BEGIN Source material

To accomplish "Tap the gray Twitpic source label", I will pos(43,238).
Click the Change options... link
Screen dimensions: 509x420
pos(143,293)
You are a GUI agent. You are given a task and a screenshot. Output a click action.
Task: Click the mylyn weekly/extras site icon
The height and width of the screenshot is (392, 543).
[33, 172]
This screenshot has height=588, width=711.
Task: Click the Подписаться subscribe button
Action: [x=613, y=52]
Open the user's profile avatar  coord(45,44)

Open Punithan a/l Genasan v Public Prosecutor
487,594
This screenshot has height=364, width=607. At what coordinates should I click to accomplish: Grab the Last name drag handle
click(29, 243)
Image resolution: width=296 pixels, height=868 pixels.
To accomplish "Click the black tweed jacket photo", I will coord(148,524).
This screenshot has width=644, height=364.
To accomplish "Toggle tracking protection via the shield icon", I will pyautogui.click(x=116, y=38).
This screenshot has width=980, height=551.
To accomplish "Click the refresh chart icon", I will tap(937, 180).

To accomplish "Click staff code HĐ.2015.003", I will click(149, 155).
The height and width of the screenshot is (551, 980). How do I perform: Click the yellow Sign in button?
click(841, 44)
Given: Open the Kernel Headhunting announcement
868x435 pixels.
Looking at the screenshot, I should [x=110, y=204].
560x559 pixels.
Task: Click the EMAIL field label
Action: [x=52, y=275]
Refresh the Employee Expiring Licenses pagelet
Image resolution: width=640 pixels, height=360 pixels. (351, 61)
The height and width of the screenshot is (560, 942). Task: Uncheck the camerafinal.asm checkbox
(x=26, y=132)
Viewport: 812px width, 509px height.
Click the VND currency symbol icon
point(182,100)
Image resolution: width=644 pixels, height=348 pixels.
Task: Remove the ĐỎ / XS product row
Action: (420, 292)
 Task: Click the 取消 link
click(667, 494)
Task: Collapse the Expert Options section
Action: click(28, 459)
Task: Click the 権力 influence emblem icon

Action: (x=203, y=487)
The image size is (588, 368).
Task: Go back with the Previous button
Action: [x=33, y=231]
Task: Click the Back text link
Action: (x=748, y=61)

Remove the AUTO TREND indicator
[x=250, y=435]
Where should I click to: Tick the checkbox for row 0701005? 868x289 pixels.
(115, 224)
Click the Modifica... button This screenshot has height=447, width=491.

END Source material

_Work task_. All of the lines above should be returned exactly as written.

_Written answer_.
To accomplish "Tap the gray Twitpic source label", I will pos(43,238).
Click the Change options... link
Screen dimensions: 509x420
pos(143,293)
You are a GUI agent. You are given a task and a screenshot. Output a click action.
Task: Click the mylyn weekly/extras site icon
The height and width of the screenshot is (392, 543).
[33, 172]
This screenshot has height=588, width=711.
Task: Click the Подписаться subscribe button
Action: [x=613, y=52]
Open the user's profile avatar  coord(45,44)

Open Punithan a/l Genasan v Public Prosecutor
487,594
This screenshot has height=364, width=607. At what coordinates should I click to accomplish: Grab the Last name drag handle
click(29, 243)
Image resolution: width=296 pixels, height=868 pixels.
To accomplish "Click the black tweed jacket photo", I will coord(148,524).
This screenshot has width=644, height=364.
To accomplish "Toggle tracking protection via the shield icon", I will pyautogui.click(x=116, y=38).
This screenshot has width=980, height=551.
To accomplish "Click the refresh chart icon", I will tap(937, 180).

To accomplish "Click staff code HĐ.2015.003", I will click(149, 155).
The height and width of the screenshot is (551, 980). How do I perform: Click the yellow Sign in button?
click(841, 44)
Given: Open the Kernel Headhunting announcement
868x435 pixels.
Looking at the screenshot, I should [x=110, y=204].
560x559 pixels.
Task: Click the EMAIL field label
Action: [x=52, y=275]
Refresh the Employee Expiring Licenses pagelet
Image resolution: width=640 pixels, height=360 pixels. (351, 61)
The height and width of the screenshot is (560, 942). Task: Uncheck the camerafinal.asm checkbox
(x=26, y=132)
Viewport: 812px width, 509px height.
Click the VND currency symbol icon
point(182,100)
Image resolution: width=644 pixels, height=348 pixels.
Task: Remove the ĐỎ / XS product row
Action: (420, 292)
 Task: Click the 取消 link
click(667, 494)
Task: Collapse the Expert Options section
Action: click(28, 459)
Task: Click the 権力 influence emblem icon

Action: (x=203, y=487)
The image size is (588, 368).
Task: Go back with the Previous button
Action: [x=33, y=231]
Task: Click the Back text link
Action: (x=748, y=61)

Remove the AUTO TREND indicator
[x=250, y=435]
Where should I click to: Tick the checkbox for row 0701005? 868x289 pixels.
(115, 224)
Click the Modifica... button This screenshot has height=447, width=491.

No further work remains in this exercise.